Question

Solve the following pair of equations:
$x+y=3.3;\,\dfrac{0.6}{3x-2y}=-1;\,3x-2y\ne 0$

Answer 1

Hint: We will multiply these equations with a power of ten according to the decimal number it contains to change them into a whole number. We will rearrange the equations if necessary.
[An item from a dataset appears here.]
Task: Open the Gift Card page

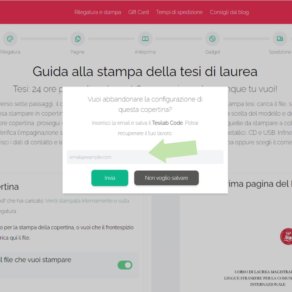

Complete step by step solution:
Let us consider the given system of equations,
$\begin{align}
  & x+y=3.3.......\left( 1 \right) \\
 & \dfrac{0.6}{3x-2y}=-1,\,3x-2y\ne 0.......\left( 2 \right) \\
\end{align}$
We are asked to solve this system. As we can see, both equations contain a term that is a decimal number.
So, now, we will multiply the equation $\left( 1 \right)$ with $10$ to get $10x+10y=33.......\left( 3 \right)$
As the next step, we will transpose the denominator in the equation $\left( 2 \right)$ from the left-hand side to the right-hand side.
We will get $0.6=-3x+2y.$
We need to multiply this equation with $-10$ to get $30x-20y=-6.......\left( 4 \right)$
Let us multiply the equation $\left( 3 \right)$ with $2$ and add the equation $\left( 4 \right)$ to it.
We will get,
$\begin{align}
  & \underline{\begin{align}
  & 20x+20y=66+ \\
 & 30x-20y=-6 \\
\end{align}} \\
 & 50x+0=60 \\
\end{align}$
We will get the equation $50x=60.$
From this equation, we can find the value of $x$ and thus the value of $y$ by putting the value of $x$ in any of the given equations.
Now, when we transpose $50$ from the left-hand side to the right-hand side, we will get $x=\dfrac{60}{50}.$
Now, we will get $x=\dfrac{6}{5}$
When we substitute this value in any of the given equations, we will be able to find the value of $y.$
So, let us replace $x$ in the equation $\left( 1 \right)$ with $\dfrac{6}{5}=1.2$
Then, we will get $1.2+y=3.3.$
Now, we will transpose $1.2$ from the left-hand side to the right-hand side of the equation, we will get $y=3.3-1.2=2.1.$
Hence the solution of the given pair of equations is $x=1.2$ and $y=2.1.$

Note: We can convert the pair of equations into the form $AX=b,$ where $A$ is the coefficient matrix of the equations, $X$ is the column matrix that contains the unknowns and $b$ is the column matrix that contains the RHS of the equations. And then using $X={{A}^{-1}}b,$ we can solve the equations.